"Speak for yourself, Karny," you're probably thinking. But it's not for myself that I bring up Topic A here. It's a matter that affects us all, as J. Budziszewski makes clear in an excellent article, "Designed for Sex," for Touchstone magazine. What I like most about Budziszewski's article is the sympathy he shows for those caught up in the mayhem released by the Sexual Revolution of the past half-century—which includes, after all, practically any American who has not been living in a cave. Budziszewski writes:
Midnight. Shelly is getting herself drunk so that she can bring herself to go home with the strange man seated next to her at the bar. One o’clock. Steven is busy downloading pornographic images of children from Internet bulletin boards. Two o’clock. Marjorie, who used to spend every Friday night in bed with a different man, has been binging and purging since eleven. Three o’clock. Pablo stares through the darkness at the ceiling, wondering how to convince his girlfriend to have an abortion. Four o’clock. After partying all night, Jesse takes another man home, not mentioning that he tests positive for an incurable STD. Five o’clock. Lisa is in the bathroom, cutting herself delicately with a razor. This isn’t what my generation expected when it invented the sexual revolution. The game isn’t fun anymore.

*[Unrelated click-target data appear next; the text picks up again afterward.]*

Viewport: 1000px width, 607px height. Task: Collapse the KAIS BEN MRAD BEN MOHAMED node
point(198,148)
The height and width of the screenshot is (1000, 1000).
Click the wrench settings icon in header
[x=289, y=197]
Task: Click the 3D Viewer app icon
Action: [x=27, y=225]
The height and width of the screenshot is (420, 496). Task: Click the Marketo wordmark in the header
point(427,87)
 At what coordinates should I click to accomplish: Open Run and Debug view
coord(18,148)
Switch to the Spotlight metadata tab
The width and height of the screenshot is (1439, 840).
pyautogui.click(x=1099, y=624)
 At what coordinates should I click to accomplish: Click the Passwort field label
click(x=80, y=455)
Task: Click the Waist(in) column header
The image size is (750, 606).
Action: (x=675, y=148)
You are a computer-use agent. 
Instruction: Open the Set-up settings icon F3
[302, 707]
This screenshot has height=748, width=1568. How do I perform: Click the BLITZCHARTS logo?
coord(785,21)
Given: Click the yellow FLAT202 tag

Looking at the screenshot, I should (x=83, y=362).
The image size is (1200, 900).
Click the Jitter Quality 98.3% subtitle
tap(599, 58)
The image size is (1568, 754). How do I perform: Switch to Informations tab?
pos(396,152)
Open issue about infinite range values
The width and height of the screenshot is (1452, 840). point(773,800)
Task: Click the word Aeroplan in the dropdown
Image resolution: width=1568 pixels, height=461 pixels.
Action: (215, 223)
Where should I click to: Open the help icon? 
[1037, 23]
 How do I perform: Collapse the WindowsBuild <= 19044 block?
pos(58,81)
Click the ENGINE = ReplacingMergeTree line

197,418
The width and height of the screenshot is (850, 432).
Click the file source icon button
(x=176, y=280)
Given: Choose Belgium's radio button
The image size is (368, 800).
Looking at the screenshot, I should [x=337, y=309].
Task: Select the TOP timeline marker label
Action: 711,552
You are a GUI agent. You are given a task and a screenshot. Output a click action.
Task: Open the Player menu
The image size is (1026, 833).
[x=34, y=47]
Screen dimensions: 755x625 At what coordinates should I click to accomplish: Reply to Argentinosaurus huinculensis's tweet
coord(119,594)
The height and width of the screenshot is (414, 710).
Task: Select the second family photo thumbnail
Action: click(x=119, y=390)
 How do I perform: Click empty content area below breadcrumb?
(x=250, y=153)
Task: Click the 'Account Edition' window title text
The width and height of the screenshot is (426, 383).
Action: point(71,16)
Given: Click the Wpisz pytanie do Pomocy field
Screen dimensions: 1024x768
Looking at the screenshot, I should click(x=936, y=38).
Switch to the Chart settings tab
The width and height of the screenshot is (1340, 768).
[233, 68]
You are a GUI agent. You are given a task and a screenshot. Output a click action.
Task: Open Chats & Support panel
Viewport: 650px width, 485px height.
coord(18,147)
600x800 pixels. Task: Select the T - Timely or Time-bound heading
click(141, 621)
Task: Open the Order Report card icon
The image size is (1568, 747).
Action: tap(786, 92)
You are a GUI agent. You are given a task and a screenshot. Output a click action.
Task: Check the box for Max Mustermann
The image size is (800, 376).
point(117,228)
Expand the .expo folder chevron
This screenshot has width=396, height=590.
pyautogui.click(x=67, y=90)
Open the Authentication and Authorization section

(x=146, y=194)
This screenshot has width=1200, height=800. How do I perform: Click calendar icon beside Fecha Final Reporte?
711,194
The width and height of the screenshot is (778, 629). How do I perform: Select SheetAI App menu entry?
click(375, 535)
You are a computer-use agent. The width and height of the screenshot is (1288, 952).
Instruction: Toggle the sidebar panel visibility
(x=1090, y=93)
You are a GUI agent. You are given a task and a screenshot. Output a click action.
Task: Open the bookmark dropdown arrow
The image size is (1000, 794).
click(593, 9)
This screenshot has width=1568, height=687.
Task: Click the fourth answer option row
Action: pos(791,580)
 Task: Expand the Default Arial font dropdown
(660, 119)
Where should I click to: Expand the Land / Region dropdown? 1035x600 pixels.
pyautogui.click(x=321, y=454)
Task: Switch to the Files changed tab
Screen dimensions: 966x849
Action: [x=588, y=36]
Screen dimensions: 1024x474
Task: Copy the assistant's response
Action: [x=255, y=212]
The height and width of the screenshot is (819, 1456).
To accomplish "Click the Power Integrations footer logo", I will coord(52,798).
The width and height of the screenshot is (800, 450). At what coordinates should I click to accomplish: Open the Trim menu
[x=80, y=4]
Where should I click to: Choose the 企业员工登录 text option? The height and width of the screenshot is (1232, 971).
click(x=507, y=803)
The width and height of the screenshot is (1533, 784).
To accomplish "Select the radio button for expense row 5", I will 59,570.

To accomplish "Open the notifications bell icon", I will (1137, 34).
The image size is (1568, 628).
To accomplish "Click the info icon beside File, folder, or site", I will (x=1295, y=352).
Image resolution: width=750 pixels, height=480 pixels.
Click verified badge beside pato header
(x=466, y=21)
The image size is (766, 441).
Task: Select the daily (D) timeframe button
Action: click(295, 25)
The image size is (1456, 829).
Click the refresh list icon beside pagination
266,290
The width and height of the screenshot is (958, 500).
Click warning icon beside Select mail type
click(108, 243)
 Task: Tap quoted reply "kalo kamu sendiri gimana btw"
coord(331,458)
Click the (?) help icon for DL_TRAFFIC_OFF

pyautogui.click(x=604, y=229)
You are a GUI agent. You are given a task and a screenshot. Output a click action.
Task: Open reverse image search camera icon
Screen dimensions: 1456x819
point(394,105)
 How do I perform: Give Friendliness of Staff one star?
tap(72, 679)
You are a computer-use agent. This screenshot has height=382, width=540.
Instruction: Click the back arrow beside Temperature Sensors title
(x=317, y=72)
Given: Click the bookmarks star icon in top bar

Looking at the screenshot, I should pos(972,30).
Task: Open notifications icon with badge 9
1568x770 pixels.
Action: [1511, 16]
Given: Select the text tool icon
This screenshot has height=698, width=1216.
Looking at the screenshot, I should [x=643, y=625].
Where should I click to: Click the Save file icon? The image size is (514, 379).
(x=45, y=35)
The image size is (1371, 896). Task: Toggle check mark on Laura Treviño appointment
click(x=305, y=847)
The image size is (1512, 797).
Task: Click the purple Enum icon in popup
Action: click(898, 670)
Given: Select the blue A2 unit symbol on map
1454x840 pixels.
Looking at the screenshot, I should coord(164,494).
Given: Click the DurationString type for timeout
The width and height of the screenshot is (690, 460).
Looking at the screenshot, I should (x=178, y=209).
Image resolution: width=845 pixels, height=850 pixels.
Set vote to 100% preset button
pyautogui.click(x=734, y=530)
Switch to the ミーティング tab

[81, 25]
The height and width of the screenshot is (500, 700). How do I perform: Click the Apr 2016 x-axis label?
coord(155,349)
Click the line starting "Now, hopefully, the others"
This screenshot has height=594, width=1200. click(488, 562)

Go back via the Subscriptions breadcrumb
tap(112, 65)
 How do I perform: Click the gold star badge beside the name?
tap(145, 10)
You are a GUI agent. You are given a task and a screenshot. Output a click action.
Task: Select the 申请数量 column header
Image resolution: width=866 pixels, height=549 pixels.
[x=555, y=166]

Even some of the diehard proponents of that enslaving liberation have begun to show signs of fatigue and confusion.
Budziszewski uses the subject as an apt occasion to discuss natural law theory, and even draws a bit on human biology, though much less than he should. It would be interesting to see a theist use the insights of sociobiology (which require, after all, only a consideration of microevolution, variations within a species over time, which no one doubts) to bolster an argument from natural law. For example, when Budziszewski correctly notes, "the longing for unitive intimacy is at the center of our design," it would greatly aid his argument if he were to use some of the copious scientific evidence regarding human behavior that seems to be wired into our very nature.
His concerns are more on the philosophical level, however, and within those limitations I think he does a fine job. I think that Budziszewski's emphasis on tying sex to procreation is too strong, but at least he does consider its value in strengthening "unitive intimacy." As noted earlier, Budziszewski is not a scold who wishes to upbraid people whom he imagines are having too much fun. On the contrary, he laments that the Sexual Revolution has largely taken the fun out of sex, and he writes with great compassion for the victims of that great disturbance. It is an article well worth reading.